What to do: Transcribe the records word for word, leaving nothing out.
● ● ● ● ●
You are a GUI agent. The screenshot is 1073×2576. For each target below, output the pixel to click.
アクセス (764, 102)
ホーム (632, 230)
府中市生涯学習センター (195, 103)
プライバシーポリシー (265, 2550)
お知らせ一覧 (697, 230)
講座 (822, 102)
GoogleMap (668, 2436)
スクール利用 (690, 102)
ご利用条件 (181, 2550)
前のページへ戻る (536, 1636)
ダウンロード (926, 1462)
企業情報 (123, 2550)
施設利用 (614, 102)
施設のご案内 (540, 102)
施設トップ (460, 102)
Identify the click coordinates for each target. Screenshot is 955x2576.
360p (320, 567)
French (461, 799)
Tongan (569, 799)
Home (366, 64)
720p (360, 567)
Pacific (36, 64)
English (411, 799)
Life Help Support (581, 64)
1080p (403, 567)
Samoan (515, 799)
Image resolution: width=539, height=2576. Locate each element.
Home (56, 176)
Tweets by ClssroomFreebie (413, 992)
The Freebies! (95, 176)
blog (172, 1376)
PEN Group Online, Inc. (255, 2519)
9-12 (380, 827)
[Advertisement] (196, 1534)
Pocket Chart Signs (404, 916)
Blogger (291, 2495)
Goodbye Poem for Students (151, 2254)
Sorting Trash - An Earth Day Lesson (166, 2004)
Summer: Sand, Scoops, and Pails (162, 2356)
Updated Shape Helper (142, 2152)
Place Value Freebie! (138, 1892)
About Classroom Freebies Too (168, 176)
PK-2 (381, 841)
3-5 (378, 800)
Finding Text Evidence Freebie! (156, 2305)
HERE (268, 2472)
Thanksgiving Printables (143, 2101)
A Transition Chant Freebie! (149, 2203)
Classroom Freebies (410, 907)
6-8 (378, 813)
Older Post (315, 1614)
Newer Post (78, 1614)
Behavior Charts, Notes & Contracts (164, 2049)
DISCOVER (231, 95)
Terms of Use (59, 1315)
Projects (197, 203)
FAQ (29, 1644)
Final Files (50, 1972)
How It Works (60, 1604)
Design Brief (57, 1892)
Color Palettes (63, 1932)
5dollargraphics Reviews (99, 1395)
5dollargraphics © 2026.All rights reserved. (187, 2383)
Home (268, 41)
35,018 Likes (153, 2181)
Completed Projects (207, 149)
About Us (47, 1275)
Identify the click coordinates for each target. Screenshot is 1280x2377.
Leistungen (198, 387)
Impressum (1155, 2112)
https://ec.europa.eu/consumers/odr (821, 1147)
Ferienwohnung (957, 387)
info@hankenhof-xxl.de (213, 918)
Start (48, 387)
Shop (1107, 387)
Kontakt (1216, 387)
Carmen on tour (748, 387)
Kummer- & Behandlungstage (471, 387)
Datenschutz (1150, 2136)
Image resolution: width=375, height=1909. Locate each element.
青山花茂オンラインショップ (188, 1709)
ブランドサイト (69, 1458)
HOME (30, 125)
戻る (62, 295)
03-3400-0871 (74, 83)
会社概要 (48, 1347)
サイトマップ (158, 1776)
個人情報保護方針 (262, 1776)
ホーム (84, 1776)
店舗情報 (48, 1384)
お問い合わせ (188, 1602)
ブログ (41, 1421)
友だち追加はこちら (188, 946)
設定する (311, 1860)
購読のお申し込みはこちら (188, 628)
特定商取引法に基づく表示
● ● ● ● ●
Written solution:
You are a GUI agent. The screenshot is 1073×2576. For each target below, output the pixel to click.
アクセス (764, 102)
ホーム (632, 230)
府中市生涯学習センター (195, 103)
プライバシーポリシー (265, 2550)
お知らせ一覧 (697, 230)
講座 (822, 102)
GoogleMap (668, 2436)
スクール利用 (690, 102)
ご利用条件 (181, 2550)
前のページへ戻る (536, 1636)
ダウンロード (926, 1462)
企業情報 (123, 2550)
施設利用 (614, 102)
施設のご案内 (540, 102)
施設トップ (460, 102)
Identify the click coordinates for each target. Screenshot is 955x2576.
360p (320, 567)
French (461, 799)
Tongan (569, 799)
Home (366, 64)
720p (360, 567)
Pacific (36, 64)
English (411, 799)
Life Help Support (581, 64)
1080p (403, 567)
Samoan (515, 799)
Image resolution: width=539, height=2576. Locate each element.
Home (56, 176)
Tweets by ClssroomFreebie (413, 992)
The Freebies! (95, 176)
blog (172, 1376)
PEN Group Online, Inc. (255, 2519)
9-12 (380, 827)
[Advertisement] (196, 1534)
Pocket Chart Signs (404, 916)
Blogger (291, 2495)
Goodbye Poem for Students (151, 2254)
Sorting Trash - An Earth Day Lesson (166, 2004)
Summer: Sand, Scoops, and Pails (162, 2356)
Updated Shape Helper (142, 2152)
Place Value Freebie! (138, 1892)
About Classroom Freebies Too (168, 176)
PK-2 (381, 841)
3-5 (378, 800)
Finding Text Evidence Freebie! (156, 2305)
HERE (268, 2472)
Thanksgiving Printables (143, 2101)
A Transition Chant Freebie! (149, 2203)
Classroom Freebies (410, 907)
6-8 (378, 813)
Older Post (315, 1614)
Newer Post (78, 1614)
Behavior Charts, Notes & Contracts (164, 2049)
DISCOVER (231, 95)
Terms of Use (59, 1315)
Projects (197, 203)
FAQ (29, 1644)
Final Files (50, 1972)
How It Works (60, 1604)
Design Brief (57, 1892)
Color Palettes (63, 1932)
5dollargraphics Reviews (99, 1395)
5dollargraphics © 2026.All rights reserved. (187, 2383)
Home (268, 41)
35,018 Likes (153, 2181)
Completed Projects (207, 149)
About Us (47, 1275)
Identify the click coordinates for each target. Screenshot is 1280x2377.
Leistungen (198, 387)
Impressum (1155, 2112)
https://ec.europa.eu/consumers/odr (821, 1147)
Ferienwohnung (957, 387)
info@hankenhof-xxl.de (213, 918)
Start (48, 387)
Shop (1107, 387)
Kontakt (1216, 387)
Carmen on tour (748, 387)
Kummer- & Behandlungstage (471, 387)
Datenschutz (1150, 2136)
Image resolution: width=375, height=1909. Locate each element.
青山花茂オンラインショップ (188, 1709)
ブランドサイト (69, 1458)
HOME (30, 125)
戻る (62, 295)
03-3400-0871 (74, 83)
会社概要 (48, 1347)
サイトマップ (158, 1776)
個人情報保護方針 (262, 1776)
ホーム (84, 1776)
店舗情報 (48, 1384)
お問い合わせ (188, 1602)
ブログ (41, 1421)
友だち追加はこちら (188, 946)
設定する (311, 1860)
購読のお申し込みはこちら (188, 628)
特定商取引法に基づく表示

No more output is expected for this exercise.